Asturian bowling is the variation of bowling mainly played in the Asturias, and is the most important traditional sport in this Spanish Autonomous Community.

==History==
There are controversies about its origins. The most credible hypothesis is that the game was brought to the area by pilgrims travelling the Camino de Santiago.

Bowling is important in Asturian culture as it is mentioned in the regional mythology, for example with the golden bowls of the xanes.

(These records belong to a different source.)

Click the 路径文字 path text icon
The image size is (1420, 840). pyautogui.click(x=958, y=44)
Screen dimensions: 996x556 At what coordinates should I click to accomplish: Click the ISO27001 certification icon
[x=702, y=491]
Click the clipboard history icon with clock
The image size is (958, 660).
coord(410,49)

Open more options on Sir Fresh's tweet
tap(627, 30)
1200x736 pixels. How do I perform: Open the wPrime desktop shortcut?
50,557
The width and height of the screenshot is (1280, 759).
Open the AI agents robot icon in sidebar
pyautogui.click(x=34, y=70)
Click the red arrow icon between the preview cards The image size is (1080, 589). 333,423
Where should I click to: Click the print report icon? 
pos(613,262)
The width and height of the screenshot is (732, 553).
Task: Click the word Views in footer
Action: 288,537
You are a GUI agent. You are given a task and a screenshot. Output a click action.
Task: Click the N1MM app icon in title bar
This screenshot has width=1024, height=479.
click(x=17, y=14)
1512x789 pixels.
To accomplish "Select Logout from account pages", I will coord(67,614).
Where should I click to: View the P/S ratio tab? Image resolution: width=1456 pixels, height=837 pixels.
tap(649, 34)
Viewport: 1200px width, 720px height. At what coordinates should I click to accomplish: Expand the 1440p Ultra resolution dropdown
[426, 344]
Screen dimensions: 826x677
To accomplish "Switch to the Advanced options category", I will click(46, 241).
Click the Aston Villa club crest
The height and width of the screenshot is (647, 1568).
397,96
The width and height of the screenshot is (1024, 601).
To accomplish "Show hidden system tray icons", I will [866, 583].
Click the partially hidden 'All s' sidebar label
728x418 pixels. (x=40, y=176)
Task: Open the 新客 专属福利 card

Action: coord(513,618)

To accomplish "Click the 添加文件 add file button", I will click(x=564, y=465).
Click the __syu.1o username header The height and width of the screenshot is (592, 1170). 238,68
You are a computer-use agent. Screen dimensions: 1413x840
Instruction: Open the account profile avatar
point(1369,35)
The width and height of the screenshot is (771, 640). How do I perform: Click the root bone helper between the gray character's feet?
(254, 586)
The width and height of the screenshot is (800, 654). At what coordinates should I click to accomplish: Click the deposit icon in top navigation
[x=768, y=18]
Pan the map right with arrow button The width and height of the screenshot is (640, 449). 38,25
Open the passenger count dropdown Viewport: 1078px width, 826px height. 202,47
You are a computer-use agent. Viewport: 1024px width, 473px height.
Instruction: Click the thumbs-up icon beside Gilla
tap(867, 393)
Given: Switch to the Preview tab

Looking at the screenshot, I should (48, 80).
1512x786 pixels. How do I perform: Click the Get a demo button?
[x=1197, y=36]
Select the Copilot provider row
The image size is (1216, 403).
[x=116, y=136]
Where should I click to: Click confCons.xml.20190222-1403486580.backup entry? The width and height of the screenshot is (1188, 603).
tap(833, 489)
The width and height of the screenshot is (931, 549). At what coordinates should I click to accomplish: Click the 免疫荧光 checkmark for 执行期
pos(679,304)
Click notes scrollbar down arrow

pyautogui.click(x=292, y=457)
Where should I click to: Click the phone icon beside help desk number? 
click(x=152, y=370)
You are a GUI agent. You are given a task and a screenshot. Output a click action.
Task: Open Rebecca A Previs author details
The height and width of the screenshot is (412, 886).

The first reference to Asturian bowling, one of the oldest in Spain, dates back to 1495. Alonso de Quintanilla, major book-keeper of the Catholic Monarchs, complained that Nuno Bernaldo de Quirós had damaged his coat of arms during a bowling game at Campo de San Francisco in Oviedo. Thanks to this document, it is known that the pins were called byrlos and that betting was usual during the games.

In the 18th century, according to Gaspar Melchor de Jovellanos, most places in Asturias had a bowling alley. During the 19th century and the early 20th, Asturian bowling became the most widespread activity in the rural zones of the region.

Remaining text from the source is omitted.